Run R tasks on the R thread #109

lionel- · 2023-10-09T11:36:56Z

Addresses posit-dev/positron#1536
Addresses posit-dev/positron#1516
Addresses posit-dev/positron#431
Progress towards posit-dev/positron#1419

The tasks are run one by one at yield/interrupt time. I used a function rather than a macro because we discussed with @DavisVaughan the possibility of implementing his idea of passing the R API as a struct to the callback. This way in files implementing behaviour for auxiliary threads, we'd exclusively access the R API via this struct. In other files implementing behaviour for the main R thread, we could access the R API directly. This delineation will allow us to be more in control of safety.

TODO in further PRs:

Still need to figure out how to send some LSP tasks to the main thread because tree-sitter objects are not Send/Sync. Hopefully we can chop up the tasks more finely. Until then Shiny apps might still crash. Edit: now done.
Add timeout on R tasks. I think this will require longjumping over Rust stacks, but I'll provide some tools to make it possible to reduce the Rust context that will be jumped over.

crates/ark/src/interface.rs

crates/ark/tests/environment.rs

crates/harp/src/session.rs

lionel- · 2023-10-10T12:31:07Z

In recent commits I made this change to r_task():

modified   crates/ark/src/r_task.rs
@@ -25,8 +25,8 @@ type SharedOption<T> = Arc<Mutex<Option<T>>>;
 pub fn r_task<'env, F, T>(f: F) -> T
 where
     F: FnOnce() -> T,
-    F: 'env + Send,
-    T: 'env + Send,
+    F: 'env,
+    T: 'env,
 {
     // Escape hatch for unit tests
     if unsafe { R_TASK_BYPASS } {
@@ -62,7 +62,7 @@ where
         };
 
         // Move `f` to heap and erase its lifetime
-        let closure: Box<dyn FnOnce() + Send + 'env> = Box::new(closure);
+        let closure: Box<dyn FnOnce() + 'env> = Box::new(closure);
         let closure: Box<dyn FnOnce() + Send + 'static> = unsafe { std::mem::transmute(closure) };
 
         // Channel to communicate completion status of the task/closure

This goes further than Crossbeam::thread::ScopedThreadBuilder from which r_task() is adapted.
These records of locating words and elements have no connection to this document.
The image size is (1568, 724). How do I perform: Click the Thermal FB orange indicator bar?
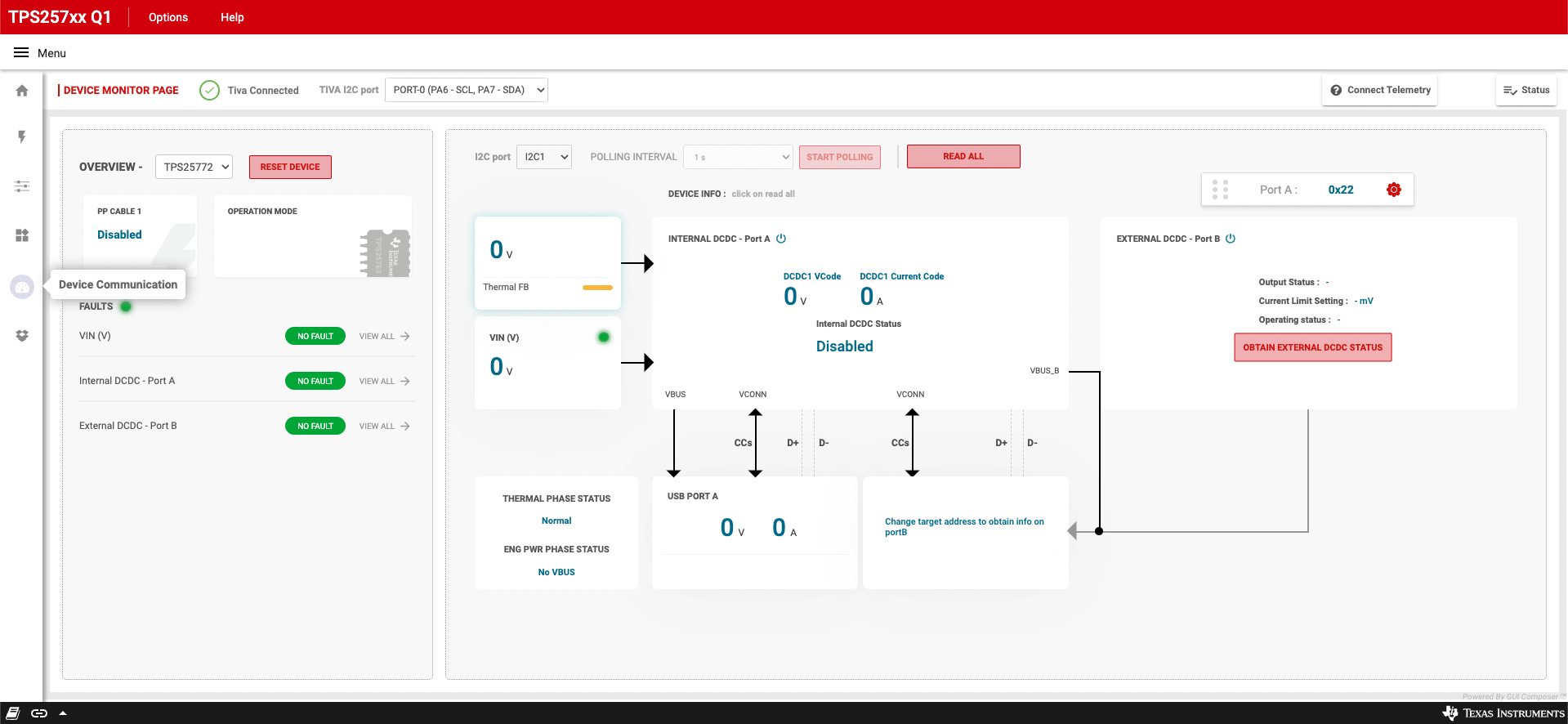(597, 288)
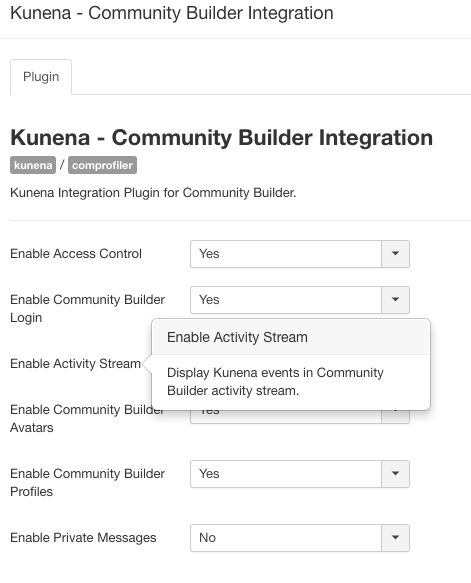Click the caret arrow for Community Builder Profiles

coord(395,474)
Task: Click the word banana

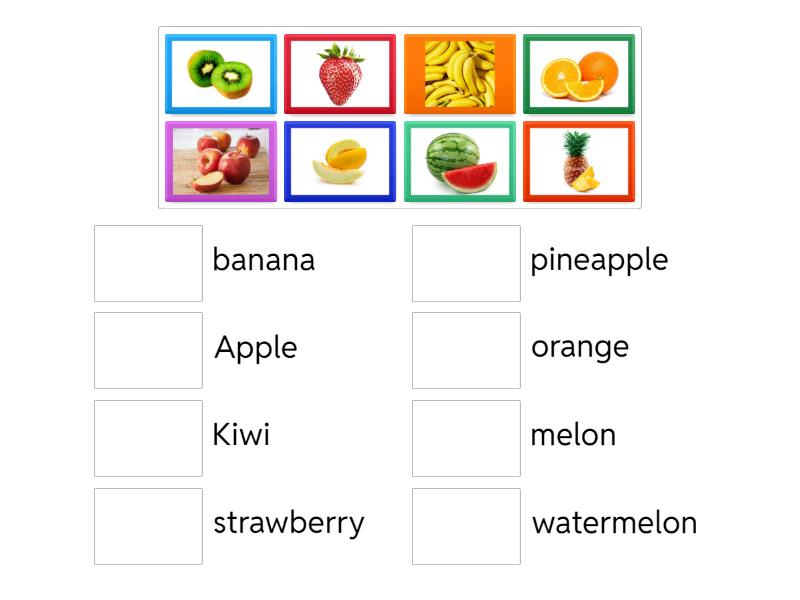Action: [x=264, y=260]
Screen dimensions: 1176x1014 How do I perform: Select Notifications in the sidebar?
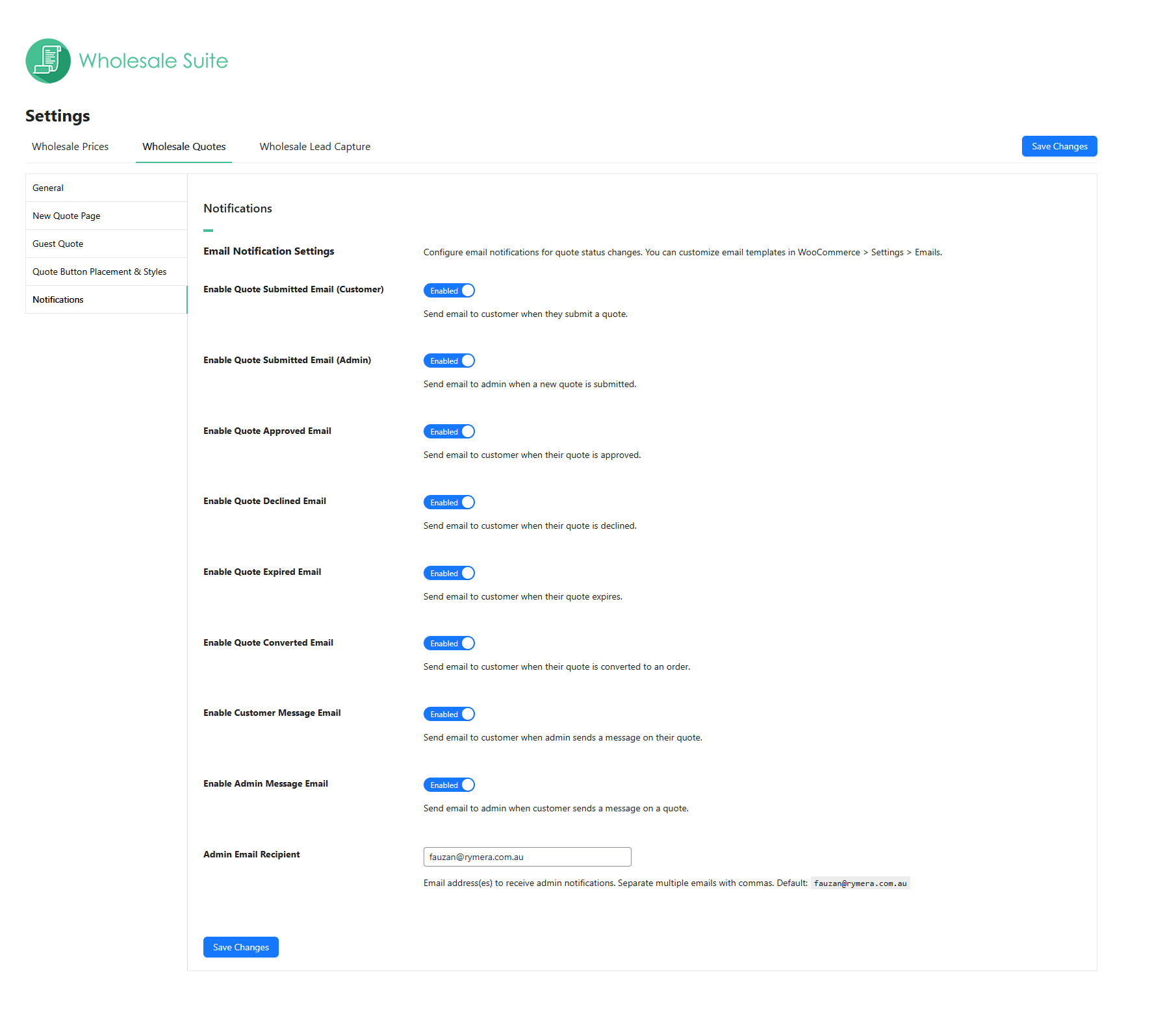(58, 299)
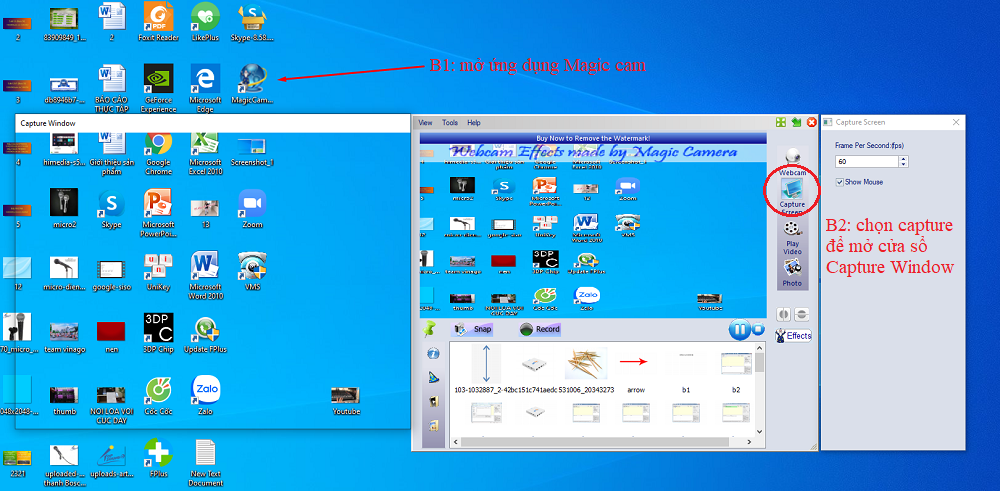Select the arrow thumbnail in gallery
Viewport: 1000px width, 491px height.
click(x=636, y=364)
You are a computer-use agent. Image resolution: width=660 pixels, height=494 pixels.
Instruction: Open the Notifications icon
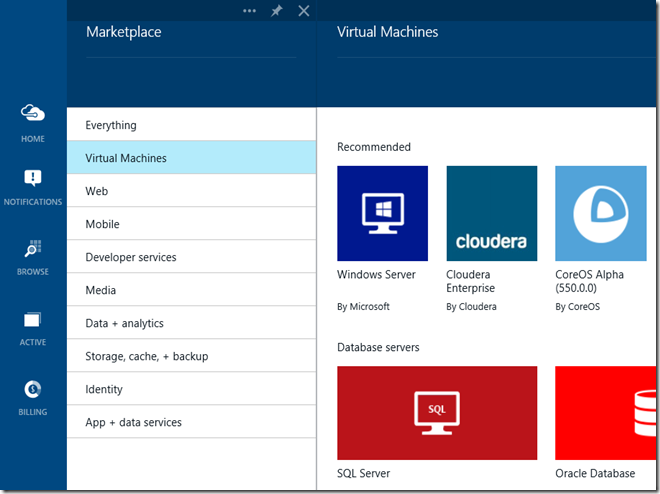pyautogui.click(x=33, y=180)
In addition to erasing the closure lifetime and allow it to be sent to another thread (because we guarantee safe storage for the duration of the call), we also erase the Send requirement on the variables captured by the closure.

I did this to make it possible to use types that are not Send inside the closure. This fixes this sort of compilation errors:

rustc [E0277]: `*const c_void` cannot be shared between threads safely
within `completions::CompletionContext<'_>`, the trait `Sync` is not implemented for `*const c_void`
required for `&completions::CompletionContext<'_>` to implement `Send`
rustc [E0277]: `*const tree_sitter::ffi::TSTree` cannot be shared between threads safely
within `completions::CompletionContext<'_>`, the trait `Sync` is not implemented for `*const tree_sitter::ffi::TSTree`
required for `&completions::CompletionContext<'_>` to implement `Send`
rustc [E0277]: required because it's used within this closure

I think it is safe to send these objects to another thread because the calling thread is blocked while the task is running, so that we have a perfect delineation of control flow.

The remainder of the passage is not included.